Yesterday, I went on the "O'Reilly Factor" to discuss our call for CNN to take Lou Dobbs off the air for Dobbs' latest conspiracy-mongering. Bill O'Reilly said we shouldn't take Dobbs too seriously. After all, Bill said, it's all just for ratings. But in our view, the matter is an extremely serious one, because the ratings game Dobbs is playing is very dangerous.

For years, Dobbs has been trading in baseless, conspiratorial claims that originate on the radical right. Most recently, he's given credence to the utterly discredited claim that President Obama was not born in this country and so is not eligible to be president. It's a claim that's been debunked many times over. CNN's legal analyst Jeffrey Toobin called it "a joke." But it's a claim that continues to circulate in radical right circles. James von Brunn, the neo-Nazi accused of killing the Holocaust Memorial Museum guard, for example, promoted the claim on the Internet and berated the media for not taking it seriously.

The reason Dobbs' ratings game is so dangerous is that there is a segment in our society that is not ready to accept the fact that we have a black man in the White House. At the extreme, people are striking out, killing others as a result. In Okaloosa, Fla., two sheriff's deputies were murdered by a man who was upset over Obama's election. In Pittsburgh, three police officers were murdered by a man who was convinced that Obama was going to ban guns. The Secret Service has reported a record number of threats against the new president. By knowingly trading in unsubstantiated, conspiratorial claims that undermine the president's legitimacy, Dobbs is stirring a boiling pot. Just like he's been stirring the pot of anti-Latino rage for years.

Don't get me wrong. I'm not saying that Dobbs bears legal responsibility for the right-wing violence that has greeted the Obama presidency. But I am saying that Dobbs bears a degree of moral responsibility for pouring fuel, in the form of baseless accusations, on a raging fire. Because Dobbs can't help himself – and because he has a history of promoting false claims that originate on the radical right – we have called on CNN to remove him from the air. Merely telling those who are offended to turn the channel is not going to solve the problem.
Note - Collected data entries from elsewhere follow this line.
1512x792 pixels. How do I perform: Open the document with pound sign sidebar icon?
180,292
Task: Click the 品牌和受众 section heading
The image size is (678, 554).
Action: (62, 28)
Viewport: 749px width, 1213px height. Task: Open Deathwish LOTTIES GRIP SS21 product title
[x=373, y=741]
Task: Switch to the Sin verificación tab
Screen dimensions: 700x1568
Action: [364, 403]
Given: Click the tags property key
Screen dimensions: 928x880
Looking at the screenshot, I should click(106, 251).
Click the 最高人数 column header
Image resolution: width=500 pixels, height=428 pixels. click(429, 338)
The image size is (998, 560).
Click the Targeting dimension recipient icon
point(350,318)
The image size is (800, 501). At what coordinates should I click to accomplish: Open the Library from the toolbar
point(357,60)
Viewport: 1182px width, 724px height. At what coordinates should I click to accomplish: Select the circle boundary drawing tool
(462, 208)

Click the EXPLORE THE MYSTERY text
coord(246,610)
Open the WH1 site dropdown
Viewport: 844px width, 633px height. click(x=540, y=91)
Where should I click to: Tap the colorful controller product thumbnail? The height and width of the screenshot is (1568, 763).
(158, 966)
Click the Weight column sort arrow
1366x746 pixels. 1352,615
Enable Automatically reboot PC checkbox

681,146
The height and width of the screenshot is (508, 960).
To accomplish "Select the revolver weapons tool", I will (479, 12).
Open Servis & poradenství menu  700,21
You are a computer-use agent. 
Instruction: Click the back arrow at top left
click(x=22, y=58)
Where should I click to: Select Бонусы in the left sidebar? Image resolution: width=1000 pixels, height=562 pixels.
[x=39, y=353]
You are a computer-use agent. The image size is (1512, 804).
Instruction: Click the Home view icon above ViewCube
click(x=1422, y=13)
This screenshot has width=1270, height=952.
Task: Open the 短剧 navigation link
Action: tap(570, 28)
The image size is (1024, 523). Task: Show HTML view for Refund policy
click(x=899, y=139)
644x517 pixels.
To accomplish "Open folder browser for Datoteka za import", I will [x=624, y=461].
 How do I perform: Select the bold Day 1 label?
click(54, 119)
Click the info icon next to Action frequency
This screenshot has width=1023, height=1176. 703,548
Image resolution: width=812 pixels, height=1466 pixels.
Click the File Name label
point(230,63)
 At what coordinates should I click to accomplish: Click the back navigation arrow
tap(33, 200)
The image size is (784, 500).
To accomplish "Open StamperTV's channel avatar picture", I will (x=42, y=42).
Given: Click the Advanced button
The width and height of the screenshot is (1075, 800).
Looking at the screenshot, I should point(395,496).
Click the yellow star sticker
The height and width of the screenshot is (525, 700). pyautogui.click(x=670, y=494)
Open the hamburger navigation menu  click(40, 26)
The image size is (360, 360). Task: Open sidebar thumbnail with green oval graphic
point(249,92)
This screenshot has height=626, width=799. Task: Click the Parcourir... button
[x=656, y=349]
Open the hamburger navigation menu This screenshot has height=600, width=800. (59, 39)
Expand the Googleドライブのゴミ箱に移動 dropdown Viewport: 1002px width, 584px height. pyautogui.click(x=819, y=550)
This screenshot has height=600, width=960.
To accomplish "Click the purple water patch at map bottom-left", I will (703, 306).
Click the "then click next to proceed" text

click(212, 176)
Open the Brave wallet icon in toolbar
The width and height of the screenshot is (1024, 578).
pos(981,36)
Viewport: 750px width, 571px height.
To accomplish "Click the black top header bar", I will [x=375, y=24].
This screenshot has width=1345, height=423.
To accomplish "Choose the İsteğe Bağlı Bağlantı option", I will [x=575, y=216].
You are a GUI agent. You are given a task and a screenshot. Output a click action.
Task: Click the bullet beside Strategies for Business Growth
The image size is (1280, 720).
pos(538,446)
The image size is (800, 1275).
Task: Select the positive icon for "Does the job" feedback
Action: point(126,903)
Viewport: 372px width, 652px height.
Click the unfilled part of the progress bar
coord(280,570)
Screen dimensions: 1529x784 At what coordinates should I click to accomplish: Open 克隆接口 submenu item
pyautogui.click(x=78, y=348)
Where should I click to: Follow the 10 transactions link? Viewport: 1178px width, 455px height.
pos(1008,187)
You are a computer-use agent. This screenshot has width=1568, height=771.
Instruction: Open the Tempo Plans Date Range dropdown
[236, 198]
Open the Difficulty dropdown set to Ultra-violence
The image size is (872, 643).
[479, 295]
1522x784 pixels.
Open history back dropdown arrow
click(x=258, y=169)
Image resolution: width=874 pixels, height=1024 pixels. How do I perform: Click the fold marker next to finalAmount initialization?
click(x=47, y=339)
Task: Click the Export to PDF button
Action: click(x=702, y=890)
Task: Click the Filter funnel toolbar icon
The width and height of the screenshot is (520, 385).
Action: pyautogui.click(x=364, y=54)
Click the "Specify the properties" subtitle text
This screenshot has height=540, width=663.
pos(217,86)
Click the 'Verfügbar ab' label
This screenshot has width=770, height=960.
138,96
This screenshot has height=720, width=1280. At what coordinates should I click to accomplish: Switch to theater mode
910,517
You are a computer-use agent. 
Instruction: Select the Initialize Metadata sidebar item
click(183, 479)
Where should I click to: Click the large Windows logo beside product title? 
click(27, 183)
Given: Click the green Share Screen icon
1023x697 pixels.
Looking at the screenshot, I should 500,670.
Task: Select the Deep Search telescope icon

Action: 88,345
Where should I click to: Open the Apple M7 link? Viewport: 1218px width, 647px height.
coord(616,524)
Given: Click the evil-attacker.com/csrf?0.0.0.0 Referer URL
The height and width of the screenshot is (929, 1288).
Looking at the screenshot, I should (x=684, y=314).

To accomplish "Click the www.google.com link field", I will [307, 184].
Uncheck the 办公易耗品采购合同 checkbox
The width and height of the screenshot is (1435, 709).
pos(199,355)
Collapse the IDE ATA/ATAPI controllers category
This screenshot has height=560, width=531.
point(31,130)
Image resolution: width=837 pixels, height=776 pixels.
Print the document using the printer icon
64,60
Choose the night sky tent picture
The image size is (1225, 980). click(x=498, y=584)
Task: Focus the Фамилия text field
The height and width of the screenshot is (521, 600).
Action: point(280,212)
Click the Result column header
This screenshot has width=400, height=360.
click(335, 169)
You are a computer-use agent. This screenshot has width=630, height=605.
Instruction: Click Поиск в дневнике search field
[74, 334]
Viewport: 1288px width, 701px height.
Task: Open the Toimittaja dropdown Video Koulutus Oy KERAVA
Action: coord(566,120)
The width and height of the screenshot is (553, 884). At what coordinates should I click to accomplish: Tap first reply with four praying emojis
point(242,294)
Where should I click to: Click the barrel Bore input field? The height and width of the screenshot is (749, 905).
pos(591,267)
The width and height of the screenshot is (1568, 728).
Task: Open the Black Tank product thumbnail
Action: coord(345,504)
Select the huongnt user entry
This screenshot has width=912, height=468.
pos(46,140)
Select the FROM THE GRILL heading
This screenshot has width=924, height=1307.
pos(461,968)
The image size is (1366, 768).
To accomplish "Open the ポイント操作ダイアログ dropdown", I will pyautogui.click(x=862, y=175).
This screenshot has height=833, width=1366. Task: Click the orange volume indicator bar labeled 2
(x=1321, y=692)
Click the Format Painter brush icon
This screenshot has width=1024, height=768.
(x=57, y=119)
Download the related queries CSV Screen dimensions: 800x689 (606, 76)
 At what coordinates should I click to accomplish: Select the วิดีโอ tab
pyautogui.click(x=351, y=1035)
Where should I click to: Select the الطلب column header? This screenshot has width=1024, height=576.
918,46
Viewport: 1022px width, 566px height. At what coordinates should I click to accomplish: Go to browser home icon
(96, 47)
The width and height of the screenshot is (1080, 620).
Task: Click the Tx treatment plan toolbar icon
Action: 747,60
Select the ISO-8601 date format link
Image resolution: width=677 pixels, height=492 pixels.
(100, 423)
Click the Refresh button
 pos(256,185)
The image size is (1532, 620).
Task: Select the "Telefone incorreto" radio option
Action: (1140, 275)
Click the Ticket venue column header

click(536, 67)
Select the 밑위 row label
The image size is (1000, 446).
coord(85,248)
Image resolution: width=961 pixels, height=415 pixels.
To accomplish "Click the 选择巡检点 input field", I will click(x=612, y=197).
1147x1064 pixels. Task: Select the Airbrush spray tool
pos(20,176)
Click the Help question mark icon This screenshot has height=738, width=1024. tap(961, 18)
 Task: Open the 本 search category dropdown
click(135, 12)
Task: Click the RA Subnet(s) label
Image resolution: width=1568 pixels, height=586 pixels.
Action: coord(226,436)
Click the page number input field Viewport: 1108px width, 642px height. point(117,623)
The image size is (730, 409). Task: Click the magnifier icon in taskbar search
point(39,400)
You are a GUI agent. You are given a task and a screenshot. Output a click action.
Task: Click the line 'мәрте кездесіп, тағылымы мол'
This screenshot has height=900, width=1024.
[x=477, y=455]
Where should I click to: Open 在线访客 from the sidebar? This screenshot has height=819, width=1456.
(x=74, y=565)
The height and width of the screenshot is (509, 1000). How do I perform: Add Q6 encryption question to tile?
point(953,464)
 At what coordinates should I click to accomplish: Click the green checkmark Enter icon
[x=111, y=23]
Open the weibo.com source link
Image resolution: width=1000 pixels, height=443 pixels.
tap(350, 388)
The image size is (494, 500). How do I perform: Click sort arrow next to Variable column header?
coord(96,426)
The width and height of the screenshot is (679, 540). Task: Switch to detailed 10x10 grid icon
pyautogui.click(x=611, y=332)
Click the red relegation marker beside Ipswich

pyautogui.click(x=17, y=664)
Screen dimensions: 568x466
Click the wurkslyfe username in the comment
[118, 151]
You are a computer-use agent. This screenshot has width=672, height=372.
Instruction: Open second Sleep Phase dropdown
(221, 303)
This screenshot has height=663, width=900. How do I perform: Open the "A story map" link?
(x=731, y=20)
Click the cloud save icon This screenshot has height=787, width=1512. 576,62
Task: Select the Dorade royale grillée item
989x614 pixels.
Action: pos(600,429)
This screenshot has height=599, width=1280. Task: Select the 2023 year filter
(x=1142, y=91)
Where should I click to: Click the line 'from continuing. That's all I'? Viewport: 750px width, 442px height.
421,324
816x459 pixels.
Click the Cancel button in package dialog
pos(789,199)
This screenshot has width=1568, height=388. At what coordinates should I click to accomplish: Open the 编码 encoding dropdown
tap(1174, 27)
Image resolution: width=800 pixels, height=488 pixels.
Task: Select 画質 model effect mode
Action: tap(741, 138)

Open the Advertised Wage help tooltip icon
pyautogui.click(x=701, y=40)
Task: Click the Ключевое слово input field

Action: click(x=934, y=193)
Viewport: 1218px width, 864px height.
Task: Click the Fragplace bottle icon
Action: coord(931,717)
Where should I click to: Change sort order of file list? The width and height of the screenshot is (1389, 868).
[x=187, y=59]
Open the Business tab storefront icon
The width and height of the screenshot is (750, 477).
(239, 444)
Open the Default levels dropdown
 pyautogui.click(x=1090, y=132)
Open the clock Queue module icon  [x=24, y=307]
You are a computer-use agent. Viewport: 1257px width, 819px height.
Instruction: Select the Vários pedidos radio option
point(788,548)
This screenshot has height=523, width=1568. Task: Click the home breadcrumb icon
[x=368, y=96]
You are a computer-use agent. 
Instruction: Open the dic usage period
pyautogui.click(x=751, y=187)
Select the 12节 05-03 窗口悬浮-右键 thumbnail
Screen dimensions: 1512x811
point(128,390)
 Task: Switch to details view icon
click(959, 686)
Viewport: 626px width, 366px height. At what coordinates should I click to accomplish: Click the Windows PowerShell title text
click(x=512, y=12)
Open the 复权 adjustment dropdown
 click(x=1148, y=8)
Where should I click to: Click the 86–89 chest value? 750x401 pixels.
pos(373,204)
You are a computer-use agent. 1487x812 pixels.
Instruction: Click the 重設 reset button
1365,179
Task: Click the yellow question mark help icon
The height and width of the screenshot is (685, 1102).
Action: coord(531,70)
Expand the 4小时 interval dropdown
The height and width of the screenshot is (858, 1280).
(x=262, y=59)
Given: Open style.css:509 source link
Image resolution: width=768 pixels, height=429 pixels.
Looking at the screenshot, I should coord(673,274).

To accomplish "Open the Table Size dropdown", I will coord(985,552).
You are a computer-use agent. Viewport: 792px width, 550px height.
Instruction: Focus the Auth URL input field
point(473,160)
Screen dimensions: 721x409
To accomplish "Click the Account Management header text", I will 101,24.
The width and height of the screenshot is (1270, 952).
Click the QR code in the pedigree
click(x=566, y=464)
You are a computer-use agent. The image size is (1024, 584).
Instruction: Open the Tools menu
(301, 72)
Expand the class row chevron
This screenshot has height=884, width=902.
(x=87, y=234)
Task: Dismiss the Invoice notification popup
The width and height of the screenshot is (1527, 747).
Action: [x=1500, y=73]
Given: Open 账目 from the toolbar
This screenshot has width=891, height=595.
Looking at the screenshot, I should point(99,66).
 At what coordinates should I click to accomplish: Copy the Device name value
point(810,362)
None of this is about censorship or infringing on Dobbs' First Amendment rights. The First Amendment protects us all against government censorship; it doesn't stop news organizations from exercising editorial judgment. We're not asking the government to arrest Dobbs or force CNN to cancel his show. Instead, we're asking CNN, a private organization, to live up to its own standards of journalistic integrity and take Dobbs off the air. Dobbs can continue spreading propaganda on every street corner in the America. But CNN has no more of an obligation to allow him to appear on its network than it has an obligation to let me do the same. The fact that Dobbs may have a loyal audience is a poor excuse to allow him to spread misinformation, especially for a network that bills itself as "the most trusted name in news."

On his show, O'Reilly bet me that CNN would not take Dobbs off the air. He's banking on the apathy of the public and the imperviousness of a powerful network like CNN to public complaints. I'd like to have a more optimistic view of both the public and CNN. If enough people care, if enough people write to CNN, it can make a difference.